In fact, our sources later reported: “The Russian Intelligence Service regards the Principality of Monaco as one of its most important centers in Europe. The SVR uses Monaco to sell weapons and run clandestine intelligence and financial operations that span the globe. The SVR has been so successful in using Monaco they now refer to it as their ‘safe haven.’”


Once Albert’s true alliances became clear (Russian money, greed, corruption), we had no choice but to cut ties with Albert and Monaco—and terminate our service.


And ever since, Monaco has suffered a series of scandals and embarrassments, including the forced resignation-in-disgrace of Justice Minister Philippe Narmino for obstruction of justice and taking bribes from Russian oligarch Dmitry Rybolovlev, whom Albert had allowed to purchase ASM, Monaco’s football team.


One thing that has become crystal clear over time is that the Monaco Intelligence Service was, most of the time, on target, whether trying to block noxious Russian influence or advising Albert not to appoint as minister of justice the deeply-corrupt Mr. Narmino (a former senior judge and director-general of the Monaco Red Cross).


Albert, on the odd occasion when he was willing to make a decision, was wrong about just about everything, preferring to travel down the path of least resistance (with his corrupt friends, courtiers and ministers), always more interested in his next date—and social life in general—than standing up to lead, despite promising his subjects—at his investiture in July 2005—that he would introduce “a new ethic” to the principality. 


This, of course, proved to be a sham. 


 

            LES DOSSIERS DU ROCHER


 

The consequences have now set in.

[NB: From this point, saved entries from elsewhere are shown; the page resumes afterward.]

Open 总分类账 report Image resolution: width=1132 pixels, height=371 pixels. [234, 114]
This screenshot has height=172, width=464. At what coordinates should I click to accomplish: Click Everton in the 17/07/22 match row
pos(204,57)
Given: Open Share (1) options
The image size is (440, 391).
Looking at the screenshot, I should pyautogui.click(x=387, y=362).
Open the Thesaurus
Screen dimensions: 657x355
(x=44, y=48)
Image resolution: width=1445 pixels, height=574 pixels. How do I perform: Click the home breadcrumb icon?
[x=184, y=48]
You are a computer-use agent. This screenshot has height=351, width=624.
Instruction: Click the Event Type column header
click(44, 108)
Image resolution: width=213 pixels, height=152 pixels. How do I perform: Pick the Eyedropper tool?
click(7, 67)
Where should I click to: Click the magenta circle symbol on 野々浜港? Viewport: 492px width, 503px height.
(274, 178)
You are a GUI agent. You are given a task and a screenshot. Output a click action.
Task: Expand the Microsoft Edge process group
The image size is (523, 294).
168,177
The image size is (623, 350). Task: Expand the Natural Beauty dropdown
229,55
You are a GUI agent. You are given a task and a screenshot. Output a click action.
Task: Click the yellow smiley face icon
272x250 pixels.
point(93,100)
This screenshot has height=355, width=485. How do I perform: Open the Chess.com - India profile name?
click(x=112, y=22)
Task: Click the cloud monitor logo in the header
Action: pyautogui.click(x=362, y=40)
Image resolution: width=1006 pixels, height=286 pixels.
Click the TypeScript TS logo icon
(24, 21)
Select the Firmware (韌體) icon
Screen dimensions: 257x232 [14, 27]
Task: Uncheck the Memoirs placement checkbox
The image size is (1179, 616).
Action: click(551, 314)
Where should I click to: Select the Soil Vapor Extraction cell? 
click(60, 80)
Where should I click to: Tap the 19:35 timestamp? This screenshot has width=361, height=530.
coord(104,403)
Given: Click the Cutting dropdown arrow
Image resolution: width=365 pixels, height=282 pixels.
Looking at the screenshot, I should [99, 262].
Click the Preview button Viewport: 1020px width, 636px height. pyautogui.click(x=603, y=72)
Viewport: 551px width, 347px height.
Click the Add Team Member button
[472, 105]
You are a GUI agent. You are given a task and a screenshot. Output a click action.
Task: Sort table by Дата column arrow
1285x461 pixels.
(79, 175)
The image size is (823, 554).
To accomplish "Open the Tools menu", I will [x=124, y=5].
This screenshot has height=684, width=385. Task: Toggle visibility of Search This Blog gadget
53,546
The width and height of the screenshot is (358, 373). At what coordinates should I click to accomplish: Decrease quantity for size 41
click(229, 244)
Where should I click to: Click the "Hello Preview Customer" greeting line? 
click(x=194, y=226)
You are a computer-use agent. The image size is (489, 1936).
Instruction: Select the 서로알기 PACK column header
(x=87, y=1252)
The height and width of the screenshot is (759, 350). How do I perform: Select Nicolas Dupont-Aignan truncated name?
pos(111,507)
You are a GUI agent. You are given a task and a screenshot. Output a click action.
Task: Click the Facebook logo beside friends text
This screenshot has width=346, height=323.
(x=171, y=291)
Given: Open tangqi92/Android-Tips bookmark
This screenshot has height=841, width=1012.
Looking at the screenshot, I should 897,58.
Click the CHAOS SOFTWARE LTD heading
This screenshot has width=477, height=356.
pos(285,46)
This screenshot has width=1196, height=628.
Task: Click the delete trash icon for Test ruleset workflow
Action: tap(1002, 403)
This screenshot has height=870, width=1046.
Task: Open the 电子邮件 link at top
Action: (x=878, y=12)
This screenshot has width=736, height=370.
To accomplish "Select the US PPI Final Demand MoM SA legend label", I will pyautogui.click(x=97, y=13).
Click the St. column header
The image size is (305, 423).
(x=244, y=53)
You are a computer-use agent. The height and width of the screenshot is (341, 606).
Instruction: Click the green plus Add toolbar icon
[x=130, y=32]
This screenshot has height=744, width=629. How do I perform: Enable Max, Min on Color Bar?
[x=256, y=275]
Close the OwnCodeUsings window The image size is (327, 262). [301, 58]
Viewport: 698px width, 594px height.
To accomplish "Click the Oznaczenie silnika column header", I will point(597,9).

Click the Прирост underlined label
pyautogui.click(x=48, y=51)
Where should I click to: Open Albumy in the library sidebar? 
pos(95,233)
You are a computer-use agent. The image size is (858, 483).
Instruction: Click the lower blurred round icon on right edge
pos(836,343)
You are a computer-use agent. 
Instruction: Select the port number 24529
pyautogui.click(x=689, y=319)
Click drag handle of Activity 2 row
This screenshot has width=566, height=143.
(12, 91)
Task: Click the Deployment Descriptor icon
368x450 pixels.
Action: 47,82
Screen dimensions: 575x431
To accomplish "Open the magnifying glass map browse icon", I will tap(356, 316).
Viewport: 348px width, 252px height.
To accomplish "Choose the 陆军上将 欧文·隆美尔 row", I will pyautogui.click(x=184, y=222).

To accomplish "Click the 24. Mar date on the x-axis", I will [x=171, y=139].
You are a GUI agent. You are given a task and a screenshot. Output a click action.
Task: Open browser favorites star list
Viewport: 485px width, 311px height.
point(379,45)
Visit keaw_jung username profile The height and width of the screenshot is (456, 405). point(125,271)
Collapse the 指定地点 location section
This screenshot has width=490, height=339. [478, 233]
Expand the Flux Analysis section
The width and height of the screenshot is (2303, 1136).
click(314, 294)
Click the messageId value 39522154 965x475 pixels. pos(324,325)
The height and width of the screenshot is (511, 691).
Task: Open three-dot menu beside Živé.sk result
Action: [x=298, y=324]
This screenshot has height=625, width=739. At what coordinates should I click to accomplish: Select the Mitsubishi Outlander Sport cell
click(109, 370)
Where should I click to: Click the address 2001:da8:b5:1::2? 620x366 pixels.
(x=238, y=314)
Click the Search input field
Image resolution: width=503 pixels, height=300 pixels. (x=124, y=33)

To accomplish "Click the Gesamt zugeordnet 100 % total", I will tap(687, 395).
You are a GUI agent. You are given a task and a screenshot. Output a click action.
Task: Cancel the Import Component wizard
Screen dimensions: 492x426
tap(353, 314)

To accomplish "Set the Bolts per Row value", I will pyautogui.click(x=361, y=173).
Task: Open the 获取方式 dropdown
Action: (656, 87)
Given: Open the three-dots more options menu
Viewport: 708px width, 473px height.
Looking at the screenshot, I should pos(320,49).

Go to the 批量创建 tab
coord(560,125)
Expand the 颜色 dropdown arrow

Prince Albert’s legacy is in shambles as a website run from Iceland—dossiersdurocher.substack.com—exposes the corruption of the prince’s top courtiers, including his personal lawyer, accountant and chief of staff. (Iceland is considered the world’s top protector of internet freedom; it does not cave to complaints/demands for website deletion.)






Writes French journalist Helene Constanty in a journal called Mediapart: “A data leak is panicking the Monaco microcosm. Since October, Les Dossiers du Rocher has leaked documents that shed light on an informal ‘club’ made up of four courtiers of Prince Albert II of Monaco. Thierry Lacoste, the prince’s lawyer, Laurent Anselmi, his current chief of staff, Claude Palmero, the administrator of the property of the prince and the crown and Didier Linotte, the president of the Supreme Court of Monaco.”


Those behind Les Dossiers du Rocher are anonymous; efforts by police investigators in Monaco and Paris to uncover their identities have, reportedly, proven fruitless.  According to Europe-Cities.com, “The website is well camouflaged behind a series of smokescreens.”


 

            SUBSTANCE, NOT SIZZLE


 

This website’s specialty has been to publish not mere allegations but highly revealing actual e-mails between top Monaco officials, who incriminate themselves in their corrupt endeavors, including, states one media report, “enriching themselves handsomely through real estate deals.”


The communications they publish reflect a network of corruption our intelligence service uncovered and reported to Albert at the time (2006-7)—and which went ignored by the prince. Thus, this is a vindication of sorts for the meticulous work we did in the prince’s service.



As CIA legend Clair George taught us: “The proof is not in the pudding, it’s in the eating.”  


The pudding served up by Les Dossiers du Rocher is not only delectable but filling.







To the French newspaper Le Monde, Prince Albert whinged that the ghostly group behind Dossiers seeks to undermine his rule and, in a strange twist of ironic transference, he actually suggested that those behind the website were perpetuating corruption.


We’re not sure if this is genuine befuddlement or Orwellian newspeak.


What we do know, though ample first-hand experience, is that Monaco's Prince Albert is capable of both, simultaneously.







And we also know this for certain: 

With Albert’s invitation, 15 years ago, for war criminal Vladimir Putin to board his listing ship and coopt Monaco for Russian oligarchs, we bailed at precisely the right moment.